» **Activity**
Transcribe the listing underneath, keeping each word exact and omitting the images.

◆ ◆ ◆ ◆ ◆

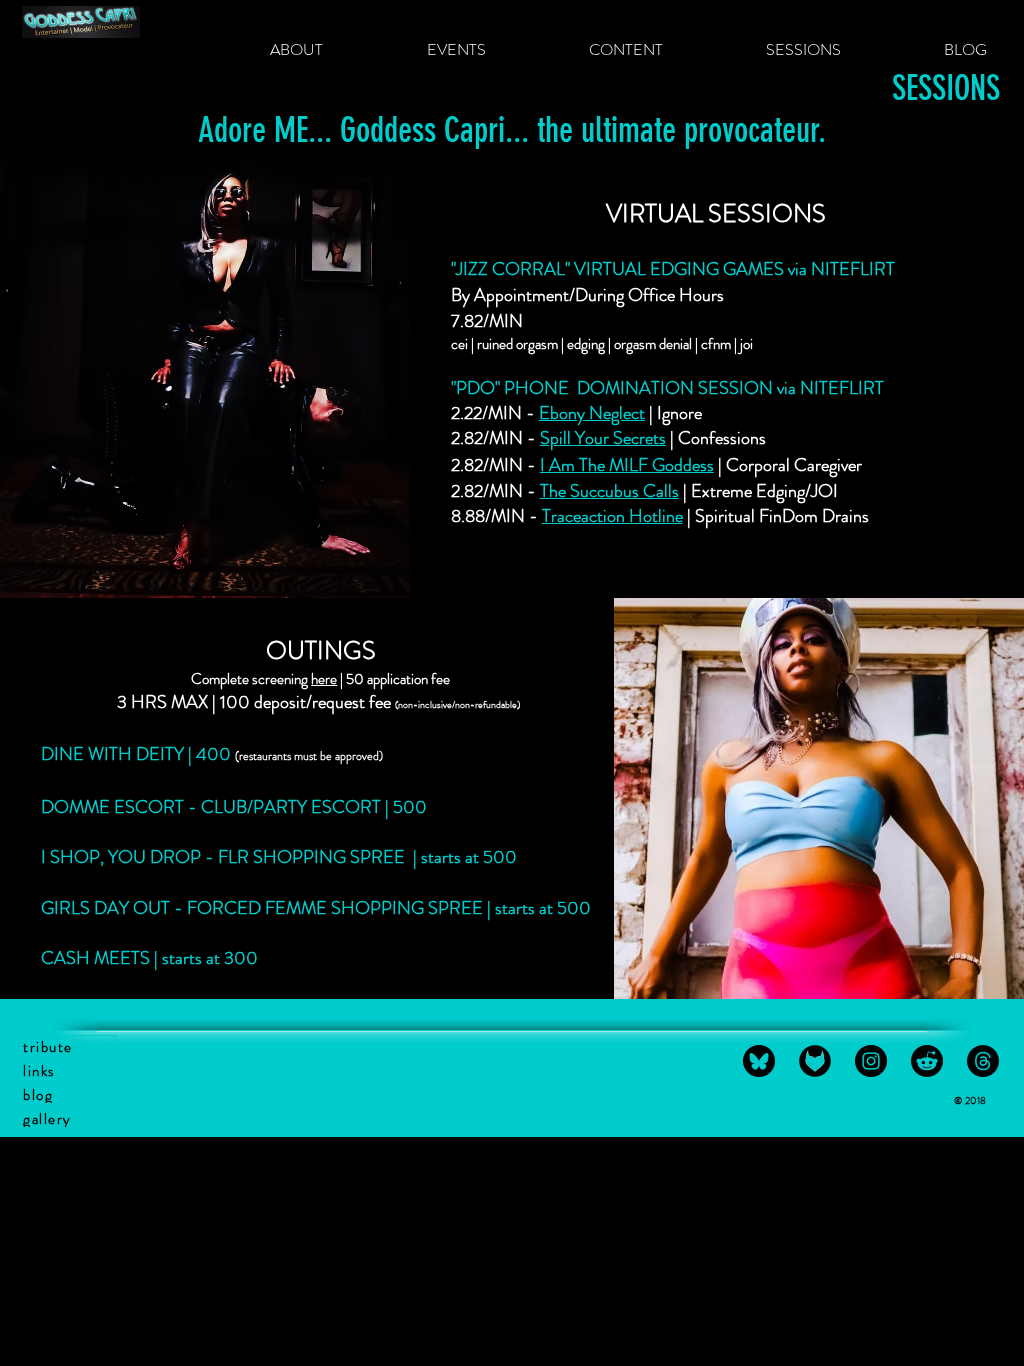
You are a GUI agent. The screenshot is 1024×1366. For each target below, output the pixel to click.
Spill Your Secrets (603, 438)
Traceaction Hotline (612, 516)
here (324, 679)
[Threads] (983, 1061)
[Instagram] (871, 1061)
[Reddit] (927, 1061)
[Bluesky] (759, 1061)
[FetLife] (815, 1061)
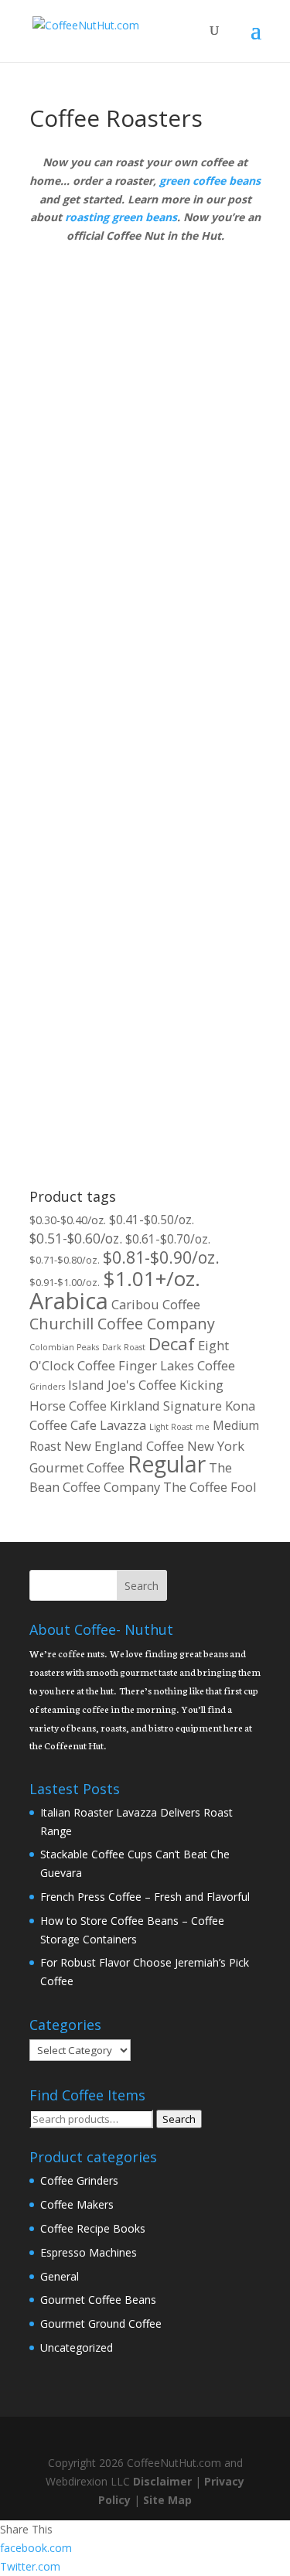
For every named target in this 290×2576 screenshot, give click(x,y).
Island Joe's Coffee (122, 1385)
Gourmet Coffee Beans (98, 2299)
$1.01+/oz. (151, 1278)
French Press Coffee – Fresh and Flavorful (145, 1896)
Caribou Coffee (155, 1304)
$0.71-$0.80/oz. (64, 1260)
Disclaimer (162, 2481)
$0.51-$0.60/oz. (75, 1238)
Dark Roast (123, 1347)
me (203, 1426)
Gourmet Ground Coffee (101, 2323)
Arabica (68, 1300)
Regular (167, 1464)
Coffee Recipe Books (92, 2228)
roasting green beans (121, 217)
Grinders (47, 1386)
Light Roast (171, 1426)
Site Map (167, 2499)
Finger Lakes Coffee (176, 1365)
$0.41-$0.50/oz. (151, 1219)
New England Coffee (124, 1446)
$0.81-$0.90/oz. (161, 1257)
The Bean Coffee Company (130, 1477)
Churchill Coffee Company (122, 1323)
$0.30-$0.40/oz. (67, 1220)
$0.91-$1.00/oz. (64, 1282)
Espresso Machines (88, 2252)
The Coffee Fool (210, 1487)
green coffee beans (210, 180)
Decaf (171, 1344)
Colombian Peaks (64, 1347)
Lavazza (123, 1425)
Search (179, 2119)
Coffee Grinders (79, 2180)
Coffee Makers (77, 2204)
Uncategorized (76, 2347)
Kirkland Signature (166, 1405)
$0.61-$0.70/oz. (167, 1238)
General (59, 2276)
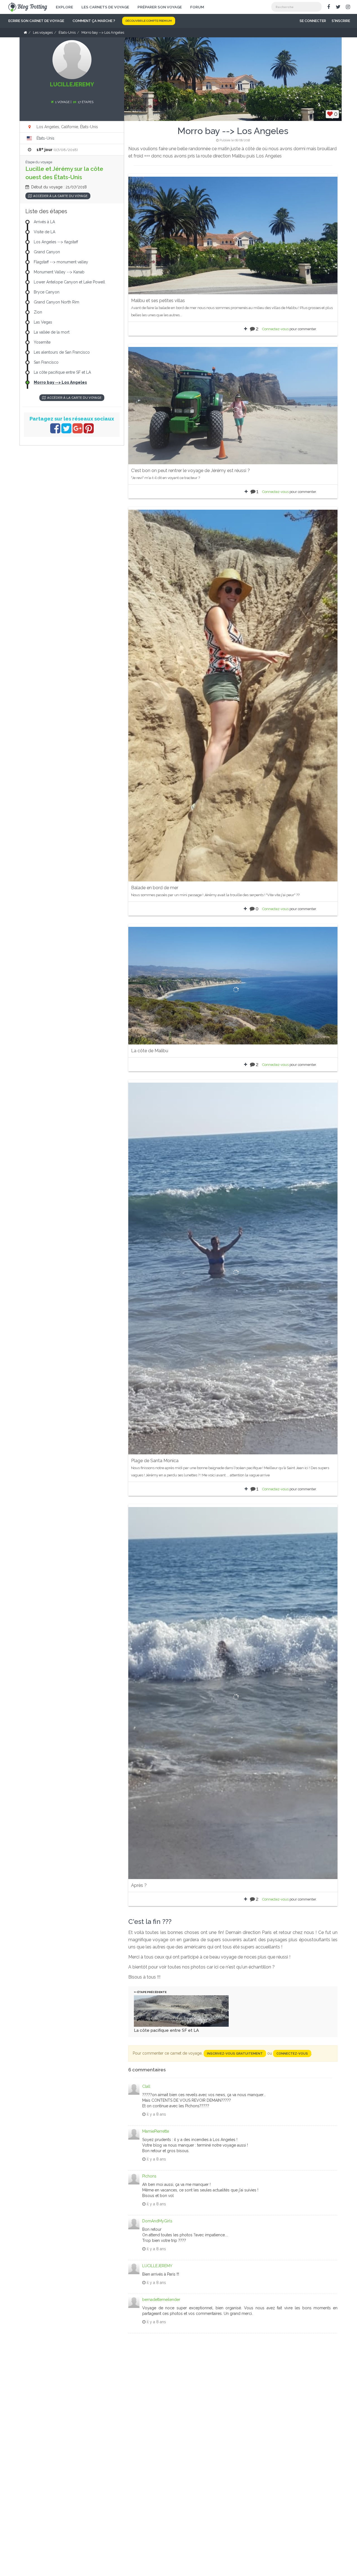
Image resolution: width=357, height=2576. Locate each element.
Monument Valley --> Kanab (59, 272)
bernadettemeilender (161, 2299)
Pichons (149, 2176)
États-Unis (45, 138)
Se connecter (313, 21)
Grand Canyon (47, 252)
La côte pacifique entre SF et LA (166, 2030)
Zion (38, 312)
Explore (64, 7)
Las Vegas (43, 322)
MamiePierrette (155, 2131)
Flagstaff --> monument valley (61, 262)
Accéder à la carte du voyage (60, 196)
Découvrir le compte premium (149, 20)
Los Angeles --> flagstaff (56, 242)
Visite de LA (44, 232)
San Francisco (46, 362)
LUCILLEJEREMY (157, 2266)
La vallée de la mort (51, 332)
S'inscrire (341, 21)
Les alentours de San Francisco (62, 352)
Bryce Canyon (46, 292)
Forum (197, 7)
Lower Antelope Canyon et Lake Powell (69, 282)
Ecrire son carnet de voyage (36, 21)
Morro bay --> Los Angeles (60, 382)
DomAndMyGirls (157, 2221)
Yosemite (42, 342)
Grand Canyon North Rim (56, 302)
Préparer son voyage (160, 7)
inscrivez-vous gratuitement (235, 2053)
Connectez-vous (275, 329)
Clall (146, 2086)
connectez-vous (292, 2053)
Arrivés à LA (44, 222)
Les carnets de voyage (105, 7)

◆ ◆ ◆ ◆ ◆

» **Final answer**
You are a GUI agent. The screenshot is 1024×1366. For each target below, output the pixel to click.
Spill Your Secrets (603, 438)
Traceaction Hotline (612, 516)
here (324, 679)
[Threads] (983, 1061)
[Instagram] (871, 1061)
[Reddit] (927, 1061)
[Bluesky] (759, 1061)
[FetLife] (815, 1061)
For every named target in this 290×2576 screenshot, give click(x,y).
Island Joe's Coffee (122, 1385)
Gourmet Coffee Beans (98, 2299)
$1.01+/oz. (151, 1278)
French Press Coffee – Fresh and Flavorful (145, 1896)
Caribou Coffee (155, 1304)
$0.71-$0.80/oz. (64, 1260)
Disclaimer (162, 2481)
$0.51-$0.60/oz. (75, 1238)
Dark Roast (123, 1347)
me (203, 1426)
Gourmet Ground Coffee (101, 2323)
Arabica (68, 1300)
Regular (167, 1464)
Coffee Recipe Books (92, 2228)
roasting green beans (121, 217)
Grinders (47, 1386)
Light Roast (171, 1426)
Site Map (167, 2499)
Finger Lakes Coffee (176, 1365)
$0.41-$0.50/oz. (151, 1219)
New England Coffee (124, 1446)
$0.81-$0.90/oz. (161, 1257)
The Bean Coffee Company (130, 1477)
Churchill Coffee Company (122, 1323)
$0.30-$0.40/oz. (67, 1220)
$0.91-$1.00/oz. (64, 1282)
Espresso Machines (88, 2252)
The Coffee Fool (210, 1487)
green coffee beans (210, 180)
Decaf (171, 1344)
Colombian Peaks (64, 1347)
Lavazza (123, 1425)
Search (179, 2119)
Coffee Grinders (79, 2180)
Coffee Makers (77, 2204)
Uncategorized (76, 2347)
Kirkland Signature (166, 1405)
$0.61-$0.70/oz. (167, 1238)
General (59, 2276)
Image resolution: width=357, height=2576. Locate each element.
Monument Valley --> Kanab (59, 272)
bernadettemeilender (161, 2299)
Pichons (149, 2176)
États-Unis (45, 138)
Se connecter (313, 21)
Grand Canyon (47, 252)
La côte pacifique entre SF et LA (166, 2030)
Zion (38, 312)
Explore (64, 7)
Las Vegas (43, 322)
MamiePierrette (155, 2131)
Flagstaff --> monument valley (61, 262)
Accéder à la carte du voyage (60, 196)
Découvrir le compte premium (149, 20)
Los Angeles --> flagstaff (56, 242)
Visite de LA (44, 232)
San Francisco (46, 362)
LUCILLEJEREMY (157, 2266)
La vallée de la mort (51, 332)
S'inscrire (341, 21)
Les alentours de San Francisco (62, 352)
Bryce Canyon (46, 292)
Forum (197, 7)
Lower Antelope Canyon et Lake Powell (69, 282)
Ecrire son carnet de voyage (36, 21)
Morro bay --> Los Angeles (60, 382)
DomAndMyGirls (157, 2221)
Yosemite (42, 342)
Grand Canyon North Rim (56, 302)
Préparer son voyage (160, 7)
inscrivez-vous gratuitement (235, 2053)
Connectez-vous (275, 329)
Clall (146, 2086)
connectez-vous (292, 2053)
Arrivés à LA (44, 222)
Les carnets de voyage (105, 7)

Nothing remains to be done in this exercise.